El Gobierno provincial dispuso el despido de un ex agente de la administración pública que se ausentó de su puesto sin justificar durante varios días. 

Desde el Ejecutivo provincial explicaron que la medida se tomó luego de constatar el abandono de tareas y tras cumplirse las instancias administrativas correspondientes. Según indicaron, el trabajador no presentó documentación ni argumentos que respaldaran sus inasistencias, lo que derivó en la desvinculación definitiva.

“El mensaje es claro: el que no cumple, no puede seguir en el Estado”, señalaron fuentes oficiales, al tiempo que remarcaron que este tipo de decisiones marcan una diferencia con etapas anteriores. “Antes la falta de controles era moneda corriente, hoy hay reglas claras y se hacen cumplir”, agregaron.

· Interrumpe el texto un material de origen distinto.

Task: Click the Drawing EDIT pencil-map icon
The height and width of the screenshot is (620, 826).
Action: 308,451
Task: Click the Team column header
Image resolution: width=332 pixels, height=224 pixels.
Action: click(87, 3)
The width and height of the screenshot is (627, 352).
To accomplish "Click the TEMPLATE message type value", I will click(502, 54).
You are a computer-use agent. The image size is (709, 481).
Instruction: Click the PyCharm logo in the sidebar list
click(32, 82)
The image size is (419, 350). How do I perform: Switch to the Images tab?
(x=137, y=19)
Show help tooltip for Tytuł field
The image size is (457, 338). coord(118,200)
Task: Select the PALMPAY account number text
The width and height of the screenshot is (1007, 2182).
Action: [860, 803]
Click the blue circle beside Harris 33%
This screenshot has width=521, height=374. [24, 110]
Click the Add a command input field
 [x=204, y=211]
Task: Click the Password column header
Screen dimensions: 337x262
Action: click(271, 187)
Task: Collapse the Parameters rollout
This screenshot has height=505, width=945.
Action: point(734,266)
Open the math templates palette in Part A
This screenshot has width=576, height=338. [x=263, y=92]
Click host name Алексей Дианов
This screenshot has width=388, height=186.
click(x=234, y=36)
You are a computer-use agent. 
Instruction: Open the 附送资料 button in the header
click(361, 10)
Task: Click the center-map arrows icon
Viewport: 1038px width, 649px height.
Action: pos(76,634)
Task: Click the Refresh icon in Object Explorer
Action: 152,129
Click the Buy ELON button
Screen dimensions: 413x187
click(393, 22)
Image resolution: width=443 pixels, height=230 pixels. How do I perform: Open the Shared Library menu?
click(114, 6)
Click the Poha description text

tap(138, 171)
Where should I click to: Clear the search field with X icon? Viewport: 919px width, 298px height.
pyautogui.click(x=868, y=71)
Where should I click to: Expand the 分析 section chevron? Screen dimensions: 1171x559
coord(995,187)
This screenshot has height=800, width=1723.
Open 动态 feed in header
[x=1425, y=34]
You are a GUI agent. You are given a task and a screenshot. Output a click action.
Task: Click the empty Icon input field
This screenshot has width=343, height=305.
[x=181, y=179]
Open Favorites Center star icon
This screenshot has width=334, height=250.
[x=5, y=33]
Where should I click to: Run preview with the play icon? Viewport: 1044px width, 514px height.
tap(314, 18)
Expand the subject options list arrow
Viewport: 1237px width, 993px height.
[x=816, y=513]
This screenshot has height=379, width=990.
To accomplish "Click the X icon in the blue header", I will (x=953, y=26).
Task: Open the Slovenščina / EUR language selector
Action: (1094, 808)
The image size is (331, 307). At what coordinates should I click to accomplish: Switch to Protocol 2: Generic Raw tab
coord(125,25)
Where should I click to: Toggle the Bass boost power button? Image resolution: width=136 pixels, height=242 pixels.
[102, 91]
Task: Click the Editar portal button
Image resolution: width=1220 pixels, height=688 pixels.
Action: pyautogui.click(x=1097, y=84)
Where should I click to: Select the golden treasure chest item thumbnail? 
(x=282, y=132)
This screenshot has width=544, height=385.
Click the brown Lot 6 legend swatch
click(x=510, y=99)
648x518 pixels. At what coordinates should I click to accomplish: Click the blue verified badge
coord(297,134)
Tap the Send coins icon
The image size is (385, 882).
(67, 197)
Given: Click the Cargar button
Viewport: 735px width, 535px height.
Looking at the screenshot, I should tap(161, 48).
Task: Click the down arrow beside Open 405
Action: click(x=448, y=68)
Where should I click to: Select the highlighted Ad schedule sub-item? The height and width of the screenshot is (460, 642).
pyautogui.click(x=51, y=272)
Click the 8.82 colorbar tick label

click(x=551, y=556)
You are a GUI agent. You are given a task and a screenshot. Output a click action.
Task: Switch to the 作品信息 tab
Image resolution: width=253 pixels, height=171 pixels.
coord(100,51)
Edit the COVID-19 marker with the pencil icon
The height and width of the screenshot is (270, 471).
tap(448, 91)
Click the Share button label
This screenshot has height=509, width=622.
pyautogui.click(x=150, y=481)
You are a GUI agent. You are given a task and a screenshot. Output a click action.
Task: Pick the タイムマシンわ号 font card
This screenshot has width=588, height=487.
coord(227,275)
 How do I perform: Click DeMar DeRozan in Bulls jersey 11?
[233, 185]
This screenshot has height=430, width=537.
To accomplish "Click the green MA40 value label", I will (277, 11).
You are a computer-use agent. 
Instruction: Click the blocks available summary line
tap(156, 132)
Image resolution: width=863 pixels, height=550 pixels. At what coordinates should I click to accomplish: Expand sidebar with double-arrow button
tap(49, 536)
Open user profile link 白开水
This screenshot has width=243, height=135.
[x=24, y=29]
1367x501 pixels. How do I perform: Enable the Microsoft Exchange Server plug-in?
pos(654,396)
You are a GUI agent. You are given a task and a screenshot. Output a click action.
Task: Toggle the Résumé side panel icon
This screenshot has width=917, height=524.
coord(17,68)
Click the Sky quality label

La medida se inscribe en una línea de gestión que busca reforzar la responsabilidad en el empleo público, con mayores controles y seguimiento del desempeño de los agentes. En ese marco, el Gobierno sostiene que el objetivo es mejorar la calidad del servicio que brinda el Estado y garantizar un uso más eficiente de los recursos.

Además, desde la administración provincial destacaron que estas acciones no son aisladas, sino que forman parte de un proceso más amplio orientado a ordenar el funcionamiento interno del Estado. La premisa, aseguran, es avanzar hacia una estructura más transparente, donde el compromiso laboral sea un requisito indispensable.

Con este nuevo caso, la gestión de Figueroa refuerza su postura y busca consolidar un cambio de criterio en la administración pública, poniendo el foco en el cumplimiento y dejando atrás prácticas que, según afirman, debilitaban la credibilidad institucional.